Group Assignment: Computer Controlled Cutting
For this week's group assignment we had to characterize our laser cutter by making test part(s) with different cutting settings and dimensions.
Laser cutting techniques
Laser cutting is a technology that uses a laser to cut or engrave material based on computer-controlled parameters. The powerful and highly accurate laser focuses on a small area of the material. The laser can cut through different kinds of materials like: plastics, woods, rubbers, foams, papers, acrylics, fabrics and some even metal. With the laser cutter you have a total control of the beam of your laser when you use it. This means that you can control the beam heat output, the intensity of the beam on your material, and the duration of your beam. There are several techniques that can be performed with a laser cutter.
Using the Epilog Laser
Here some basic and very important rules that you have to follow, when you use this machine:
After we turn on the machine and the air compressor/filter, we have to set the focus and the jog. Select jog on the menu panel. Use the joystick to move the laser. To be able to see in which point the laser starts, push the (star) lightning button and a red laser pointer will show. After you moved to jog to the right position, confirm it by pushing the joystick.
Now select focus on the menu panel. Use the joystick to move the surface. In addition use the triangle to measure the focus.
Hang the triangle on the designated place.
As soon as the top touches briefly the surface, confirm your settings by pushing on the joystick.
Since everything is set you can start the job. Morover on the display you can also see the duration of the job.
Desinging the Template
We decided to make little book with all of the settings for cutting, engraving, kerf and also living hinges in it. For that we created a template inside of Adobe Illustrator.
The creation was really simple, and we only used the most basic tools of Illustrator, being the Rectangle tool, the the line tool and also the text tool. The patterns for the living hinges were taken from instructables and just pasted and resized to fit the design.
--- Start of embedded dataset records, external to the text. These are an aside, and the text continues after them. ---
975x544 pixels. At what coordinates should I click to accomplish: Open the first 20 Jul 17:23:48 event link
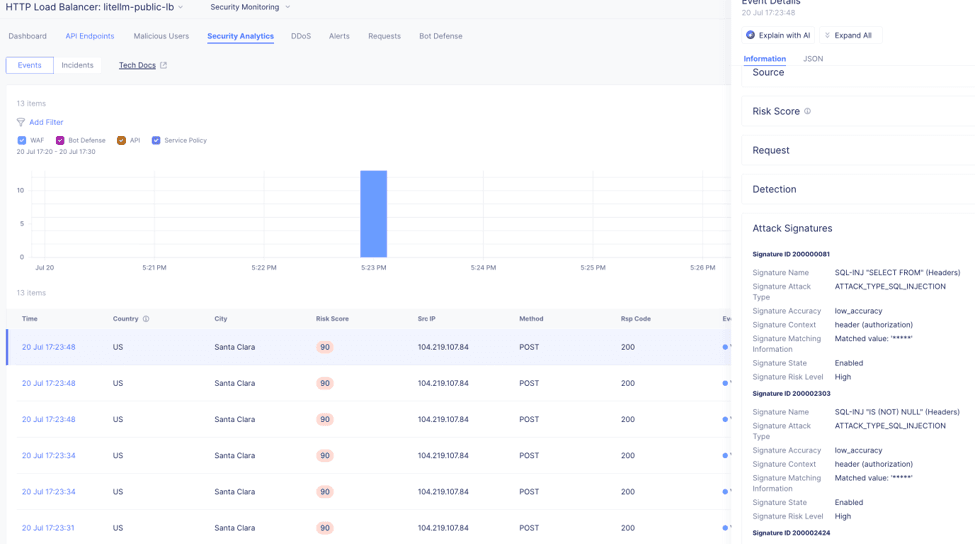(x=49, y=347)
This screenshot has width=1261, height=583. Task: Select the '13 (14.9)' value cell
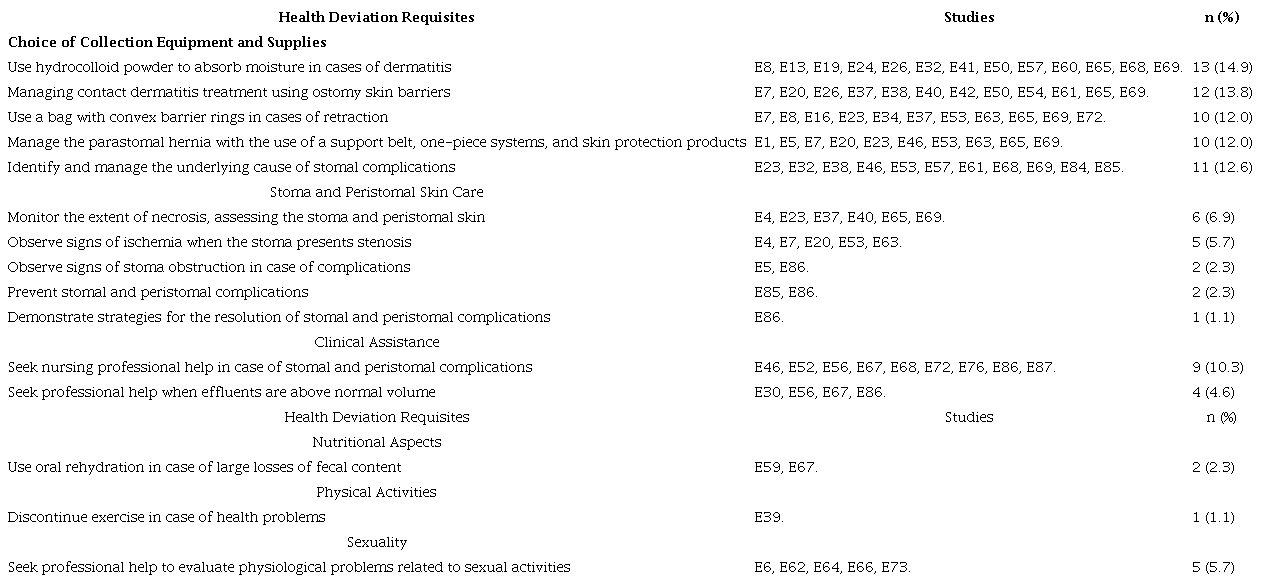coord(1222,67)
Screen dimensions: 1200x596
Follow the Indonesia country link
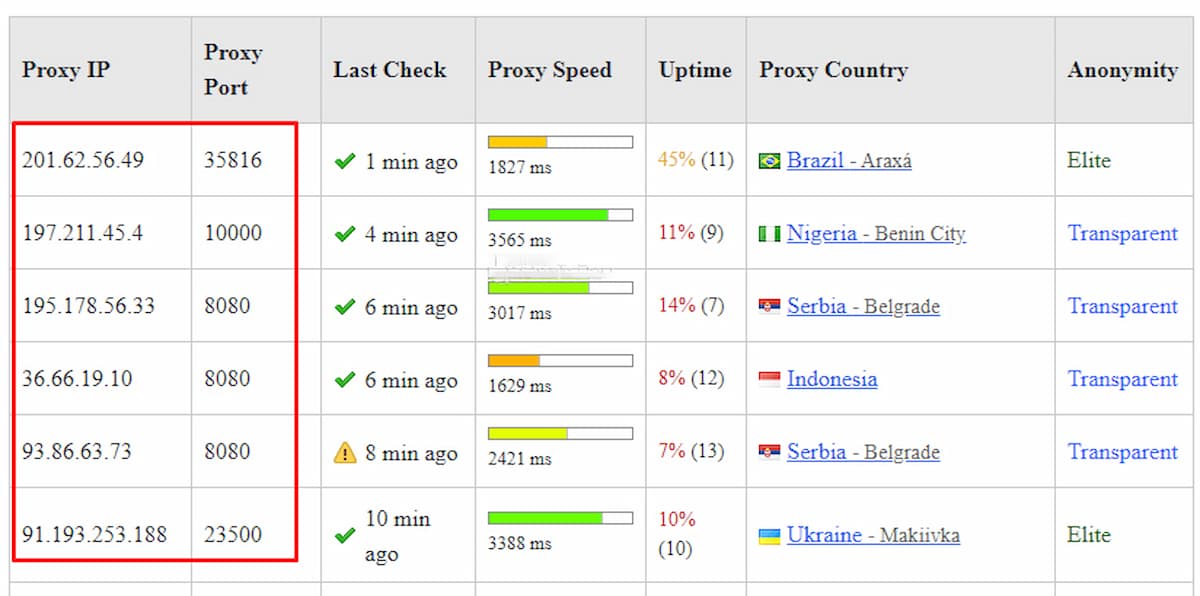pos(832,379)
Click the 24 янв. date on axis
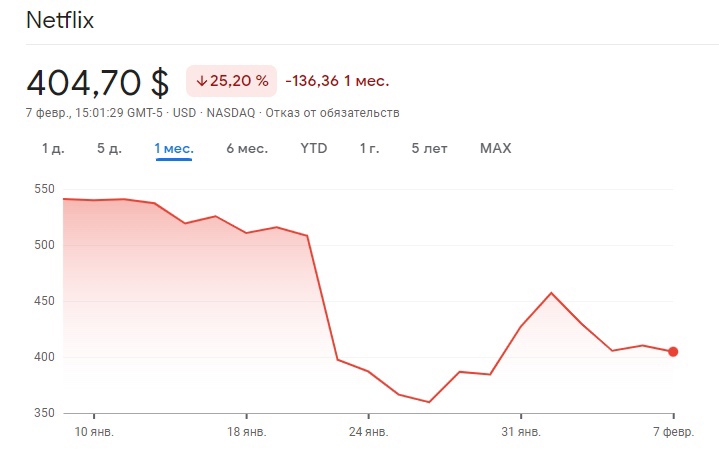 pyautogui.click(x=368, y=431)
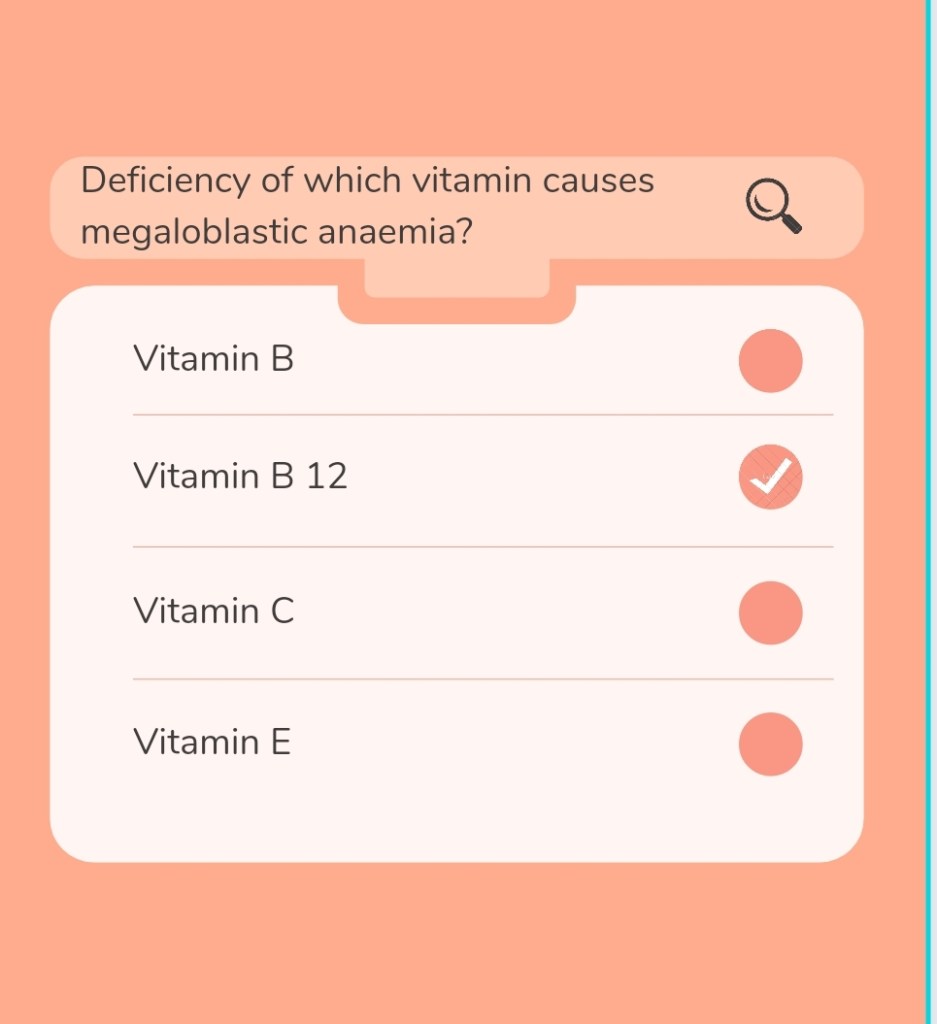937x1024 pixels.
Task: Click the tab notch below the question box
Action: 457,280
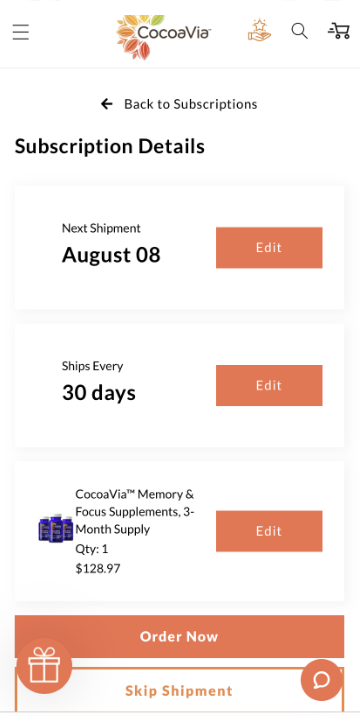
Task: Open the gift box rewards widget
Action: [x=44, y=666]
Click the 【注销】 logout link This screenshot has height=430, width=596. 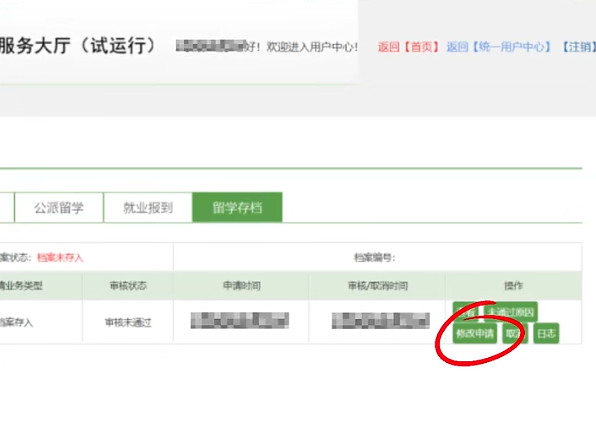point(578,47)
You can find the patterns here.
We made a grid of different engraving settings at the very top of the board, then we describe the kerf and optimal cutting setting. And after that there are three examples of living hinges, to see how the different materials react to different hinge patterns.
Sending a Job
To comunicate with the laser Cutter we used the software Rhinoceros, eventhough we used Adobe Illustrator to create the Files. We decided to use Rhino, because we already knew how to create different layers for the color mapping. But you could also use Adobe Illustrator to send the job.
After importing the DXF File into Rhinoceros we have to create multiple layers with different colors for the engraving. We have to do this, because we use different settings for each engraving. The goal is to show the engraving behavior by changing the power and speed settings. We create the different layers to able to use Collor Mapping. Color Mapping performs two main functions:
For the handwriting that has also to be engraved you have to select the propper layer which would be the default, as these settings are going to be declared in the generel part.
Everything we want to cut out, we have to select as harline.
Now go to print and a new window will pop-up with the print settings. Here you first have to set the window, because start point of the laser is always the top left corner. So to do not waste a lot of material, make sure you set the window in the right spot.
To be able to make the grid for the engraving settings, we needed to utilize colormapping with the laser cutter. To get that to work, we opened the file in Rhino. Then we created a whole bunch of differently colored layers and assigned them to each individual block of the grid.Inside of the Epilog software we then needed to enable the colormapping and create a profile for each and every color we assigned beforehand.
In the advanced tab we can then save and load this colormapping configuration, to not have to do it all over again when we restart the software. And also so everyone can just use it.
Finally just put the right settings for the material to engrave and cut in the general tab.
To find the perfect vector settings we had to start testing our laser cutter with different settings and on different materials. We`ve started with 3mm White MDF, and very high speed settings to try out what the laser cutter is capable of. The test was just simply a cirlce and a cube.
After trying out different speed,power, frequenzy combinations we have come to the perfect settings for each of our materials.
We wanted to calculate the exact kerf of our laser cutter, so we did a small test after a self made template.
Now we have a frame and 8 identical cut pieces. The formula is very simple the width of the 8 pieces (71,2) minus the border of the inner frame (72) divided by 8. The result is 0,989 = 0,1mm.